══ EXTRACTED ENTRIES

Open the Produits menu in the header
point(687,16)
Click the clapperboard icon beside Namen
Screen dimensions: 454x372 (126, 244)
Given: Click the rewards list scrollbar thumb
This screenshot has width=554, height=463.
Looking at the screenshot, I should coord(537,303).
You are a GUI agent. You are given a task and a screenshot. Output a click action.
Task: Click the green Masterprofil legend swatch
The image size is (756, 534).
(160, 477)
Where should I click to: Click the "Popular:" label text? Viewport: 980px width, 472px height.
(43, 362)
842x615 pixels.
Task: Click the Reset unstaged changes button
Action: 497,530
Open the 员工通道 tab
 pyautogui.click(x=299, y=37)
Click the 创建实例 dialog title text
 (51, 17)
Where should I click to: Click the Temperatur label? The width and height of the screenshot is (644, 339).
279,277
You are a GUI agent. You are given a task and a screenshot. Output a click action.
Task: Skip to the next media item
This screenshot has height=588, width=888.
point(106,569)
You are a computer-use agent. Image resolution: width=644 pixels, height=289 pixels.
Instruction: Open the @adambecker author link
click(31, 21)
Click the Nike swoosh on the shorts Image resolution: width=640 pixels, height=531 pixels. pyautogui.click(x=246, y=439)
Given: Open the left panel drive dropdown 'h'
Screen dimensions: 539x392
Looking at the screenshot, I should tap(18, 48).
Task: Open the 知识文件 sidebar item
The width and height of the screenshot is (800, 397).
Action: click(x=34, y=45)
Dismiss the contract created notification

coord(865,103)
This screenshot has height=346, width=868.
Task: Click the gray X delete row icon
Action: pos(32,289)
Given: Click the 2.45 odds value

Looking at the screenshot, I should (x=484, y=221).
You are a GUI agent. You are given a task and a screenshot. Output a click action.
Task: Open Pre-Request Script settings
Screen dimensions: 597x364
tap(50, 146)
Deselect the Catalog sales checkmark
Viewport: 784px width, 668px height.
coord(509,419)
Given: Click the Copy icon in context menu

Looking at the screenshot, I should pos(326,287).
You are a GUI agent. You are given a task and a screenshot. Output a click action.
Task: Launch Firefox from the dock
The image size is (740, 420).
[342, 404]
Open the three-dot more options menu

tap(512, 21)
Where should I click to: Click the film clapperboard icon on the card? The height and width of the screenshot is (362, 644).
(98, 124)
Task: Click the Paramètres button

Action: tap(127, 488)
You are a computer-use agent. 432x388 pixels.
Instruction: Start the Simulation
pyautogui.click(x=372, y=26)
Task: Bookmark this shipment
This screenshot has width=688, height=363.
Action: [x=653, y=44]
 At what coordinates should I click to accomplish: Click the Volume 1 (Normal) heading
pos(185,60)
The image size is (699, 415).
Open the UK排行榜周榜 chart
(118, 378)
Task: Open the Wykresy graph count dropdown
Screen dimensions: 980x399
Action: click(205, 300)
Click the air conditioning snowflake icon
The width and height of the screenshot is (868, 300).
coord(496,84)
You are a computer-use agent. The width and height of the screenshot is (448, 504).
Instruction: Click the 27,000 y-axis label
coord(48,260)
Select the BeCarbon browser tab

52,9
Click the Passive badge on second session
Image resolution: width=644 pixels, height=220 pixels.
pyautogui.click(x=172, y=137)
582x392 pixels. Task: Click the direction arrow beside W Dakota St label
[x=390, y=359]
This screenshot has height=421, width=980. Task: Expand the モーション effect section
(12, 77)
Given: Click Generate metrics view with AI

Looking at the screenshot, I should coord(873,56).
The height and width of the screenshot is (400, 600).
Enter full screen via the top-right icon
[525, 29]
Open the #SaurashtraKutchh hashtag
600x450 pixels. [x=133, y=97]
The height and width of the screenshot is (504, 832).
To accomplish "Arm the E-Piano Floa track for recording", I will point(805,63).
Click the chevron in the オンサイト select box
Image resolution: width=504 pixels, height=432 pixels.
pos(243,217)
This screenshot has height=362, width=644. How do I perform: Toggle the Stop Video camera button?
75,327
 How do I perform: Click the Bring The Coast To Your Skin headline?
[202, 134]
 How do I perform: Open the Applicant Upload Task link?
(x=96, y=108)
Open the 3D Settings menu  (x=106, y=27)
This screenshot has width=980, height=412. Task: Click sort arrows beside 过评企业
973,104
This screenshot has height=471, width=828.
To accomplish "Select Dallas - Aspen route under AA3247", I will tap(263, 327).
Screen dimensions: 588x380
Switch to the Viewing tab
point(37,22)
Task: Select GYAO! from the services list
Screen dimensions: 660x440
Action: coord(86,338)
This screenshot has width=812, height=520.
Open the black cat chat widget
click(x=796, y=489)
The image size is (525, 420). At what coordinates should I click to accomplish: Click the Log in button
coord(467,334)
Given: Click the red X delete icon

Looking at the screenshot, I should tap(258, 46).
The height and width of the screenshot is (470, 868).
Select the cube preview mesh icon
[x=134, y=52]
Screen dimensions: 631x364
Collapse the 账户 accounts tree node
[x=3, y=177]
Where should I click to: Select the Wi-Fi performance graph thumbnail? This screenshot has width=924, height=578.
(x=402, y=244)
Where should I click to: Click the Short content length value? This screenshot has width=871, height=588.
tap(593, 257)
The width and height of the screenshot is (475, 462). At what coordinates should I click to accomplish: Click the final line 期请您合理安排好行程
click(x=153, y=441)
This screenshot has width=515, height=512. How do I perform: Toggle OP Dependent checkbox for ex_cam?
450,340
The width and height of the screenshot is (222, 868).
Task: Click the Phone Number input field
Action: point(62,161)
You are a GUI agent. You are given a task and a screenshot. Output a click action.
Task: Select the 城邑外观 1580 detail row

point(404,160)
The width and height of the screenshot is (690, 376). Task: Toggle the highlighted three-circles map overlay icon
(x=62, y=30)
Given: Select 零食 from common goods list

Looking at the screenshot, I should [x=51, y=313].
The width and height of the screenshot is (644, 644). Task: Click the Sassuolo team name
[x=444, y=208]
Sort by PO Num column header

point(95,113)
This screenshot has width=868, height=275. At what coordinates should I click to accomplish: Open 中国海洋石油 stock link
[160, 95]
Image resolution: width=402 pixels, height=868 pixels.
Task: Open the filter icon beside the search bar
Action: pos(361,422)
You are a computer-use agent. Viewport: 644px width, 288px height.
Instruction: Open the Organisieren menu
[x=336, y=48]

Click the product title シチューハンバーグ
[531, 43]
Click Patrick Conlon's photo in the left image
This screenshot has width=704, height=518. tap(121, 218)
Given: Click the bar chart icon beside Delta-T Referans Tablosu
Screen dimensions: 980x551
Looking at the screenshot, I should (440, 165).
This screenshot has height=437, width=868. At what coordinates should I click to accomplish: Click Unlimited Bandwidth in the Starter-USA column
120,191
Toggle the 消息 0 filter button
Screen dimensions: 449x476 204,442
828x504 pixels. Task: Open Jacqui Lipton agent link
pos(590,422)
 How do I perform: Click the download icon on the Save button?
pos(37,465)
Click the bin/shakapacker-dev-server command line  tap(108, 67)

════

Going through the entries above line by line, work out how many lines include the word "item". Only the number is required.

2